[lbo-talk] Israelis leave: forced out by a battered economy and years of violence

Dwayne Monroe idoru345 at yahoo.com
Thu Nov 20 08:36:45 PST 2003


A man I know owns a successful clothing shop which caters to the tastes of the sub 20 year old set. He's an Israeli expat and a fervent Zionist/nationalist. An entertaining fellow, a lover of parties, glittering, sleek women and high powered cars. Still, it's difficult to endure his mini-lectures on power politics, served up with martinis, at times.

Considering his passion for the topic of Israel I ask the logical question: why aren't you there anymore?

He replies: *because there, I'd be a poor son of a bitch!*

The article copied in part below provides a description of Isreali immiseration trends I was introduced to by reading Jonathan Nitzan and Shimshon Bichler's work, *The Global Political Economy of Israel*. Nitzan was a guest on Doug's show in December of last year.

Look up the mp3 from the LBO radio site; it's quite good.

DRM

======================

Israelis leave their land, forced out by a battered economy and years of violence

By Justin Huggler in Jerusalem

20 November 2003

http://news.independent.co.uk/world/middle_east/story.jsp?story=465406

...

Jean Max emigrated from Britain to Israel in 1970 as a committed Zionist. Her three children were born and grew up in Israel. But since they reached adulthood, all three have left for new lives in the United States.

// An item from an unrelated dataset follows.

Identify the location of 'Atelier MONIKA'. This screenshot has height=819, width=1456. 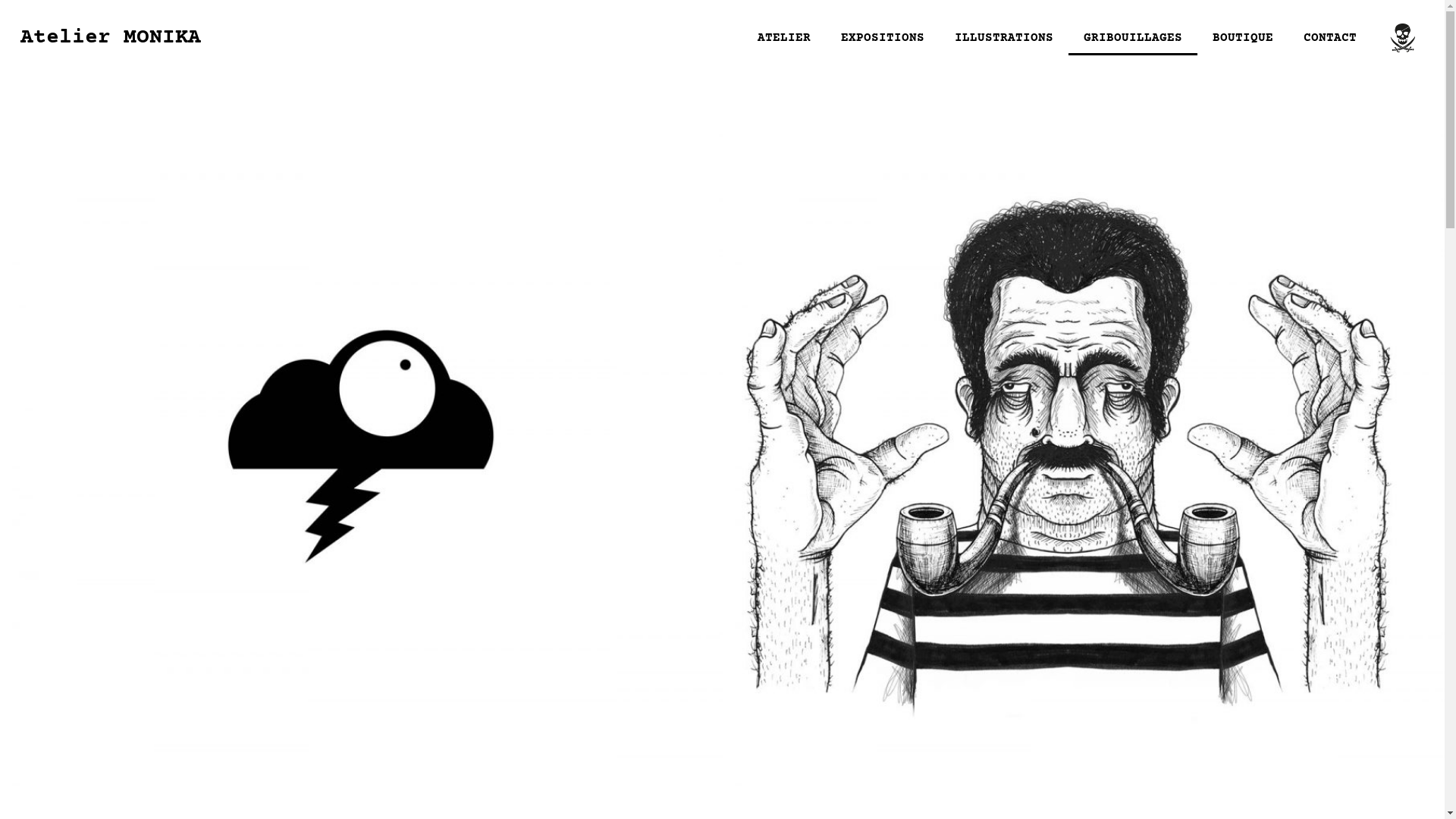
(20, 37).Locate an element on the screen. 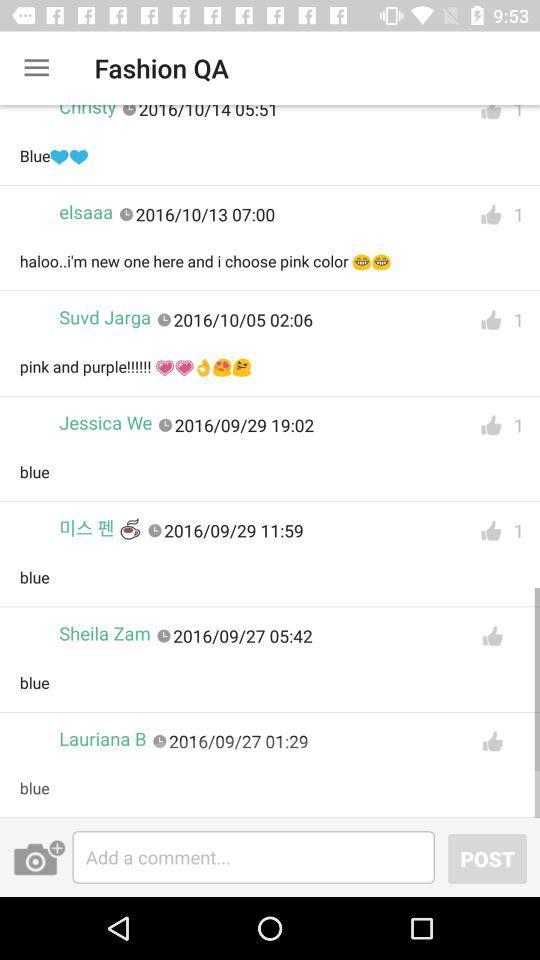  the jessica we item is located at coordinates (105, 423).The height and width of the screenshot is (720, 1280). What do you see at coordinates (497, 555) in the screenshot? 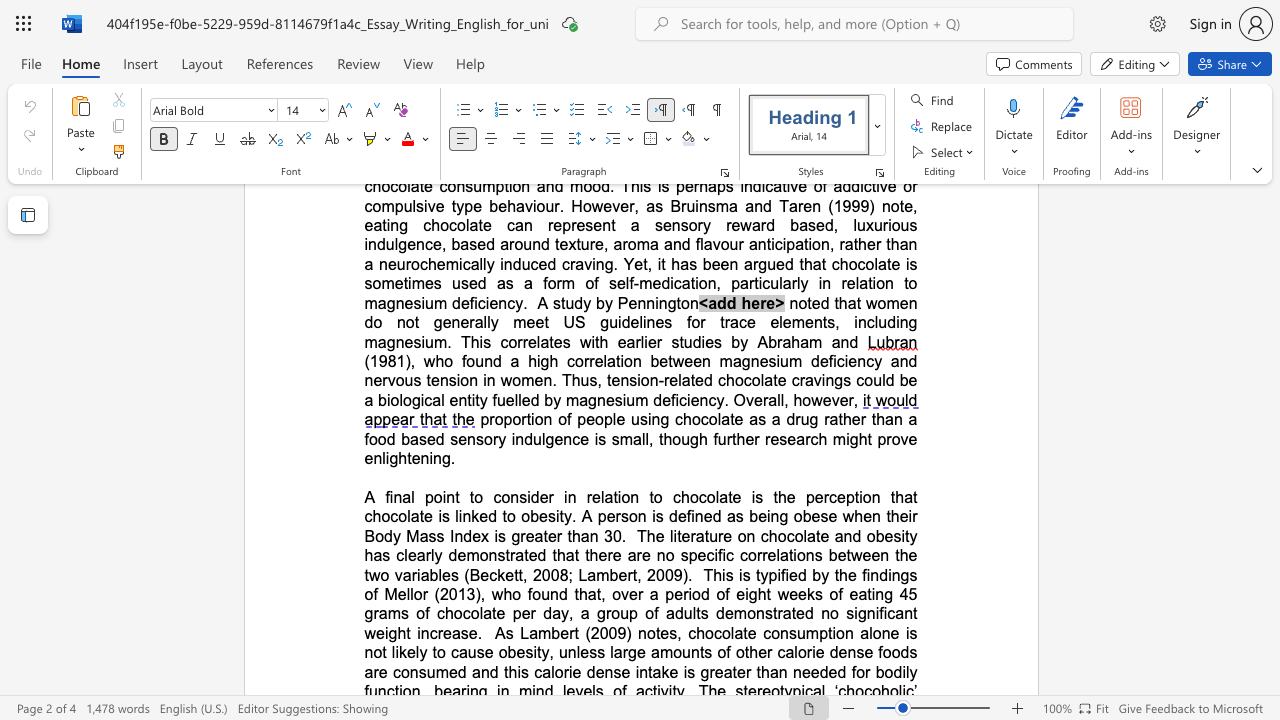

And Ms Max, now divorced, is planning to follow them. Her American visa has arrived, she is going to Boston, where her daughter lives, to look for work. If she finds it, she is leaving Israel after 33 years.

Ms Max and her family are part of a growing phenomenon that has the Israeli political establishment worried. New figures from the Immigration and Absorption Ministry stunned the establishment. Those figures show 760,000 Israeli citizens now live abroad. The ministry says its figures are an informal estimate, based on research by Israeli embassies around the world.

Even so, for a country of just 6,600,000, it is a large number. But the big surprise was the growth in the number of Israelis living abroad: in 2000, it was 550,000. That increase has undoubtedly been fuelled by the suicide bombings and other attacks by Palestinian militants over the past three years, and by the severe recession into which the Israeli economy has been plunged.